Is there another way to look at this situation? Should I just relent and move the chair back myself and get on with it?


----------



## mary a (Oct 3, 2014)

Personally, I would just walk away or ignore it, and not have the power struggle. I think power struggles do more harm than good. They will never be perfect anyway.

My approach is catching them being good. When they cooperate, I show gratitude, praise them. And I might set them up to practice getting positive feedback for cooperation by making small requests that they are likely to cooperate with.

I read this book Kazdin Method that works like magic for me, but it's really just based on science and research. It does contradict some other parenting books/philosophies that are anti-praise, so I guess it would not be a good fit for some parents.

I guess the reason that I find it easy to avoid power struggles is that have have an overall approach that works well and part of the approach is to avoid power struggles.


----------



## OrmEmbar (Oct 25, 2012)

I have children who will try to get into a fight when their blood sugar drops. (Their way of dealing with those awful anxiety feelings that happens when you have low blood sugar.)
So, in that particular instance, because it seems they had not eaten yet, I would have acknowledged their upset (about not being able to help) and fed them before asking for the chair to be returned to the table. Or I would have asked for help bringing silverware and napkins to the table while transport the chair myself.


----------



## LTurtle (Aug 7, 2012)

Generally I have two different ways of asking my children to do things. One is a request where compliance is optional, one is polite but basically telling them to do something they actually have to do. I try to be very clear about which is which, and respect their choice when I give them the option even if I don't like it. 

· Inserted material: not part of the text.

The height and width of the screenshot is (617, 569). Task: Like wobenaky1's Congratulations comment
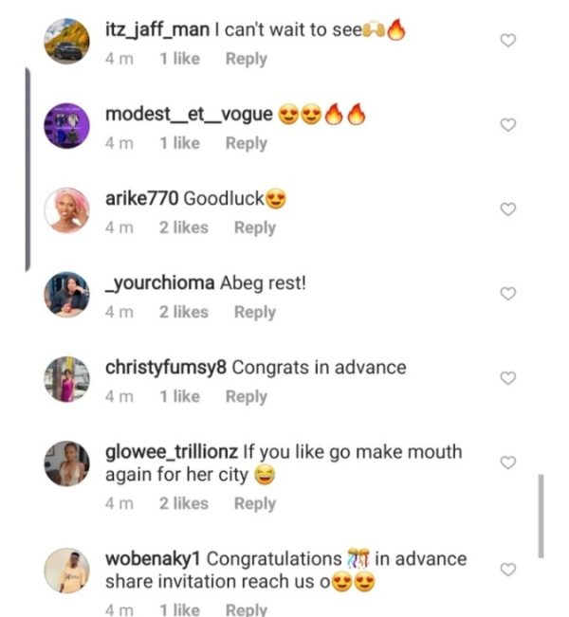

The other thing I do is try not to make my kids do things unless I have a good reason. Because I want them to/I said so is not a good reason. It needs to be something I can explain when asked "why?". Even for my little (only 16mo) I explain why. For instance "please get down, no climbing on the chair. The chair will fall and give you an ouchy." He may not fully understand, and he may not comply, but even if I have to remove him crying from the chair I validate his feelings about it and explain why. Eventually he will understand not to climb the chair, and also that he can trust me not to make arbitrary demands.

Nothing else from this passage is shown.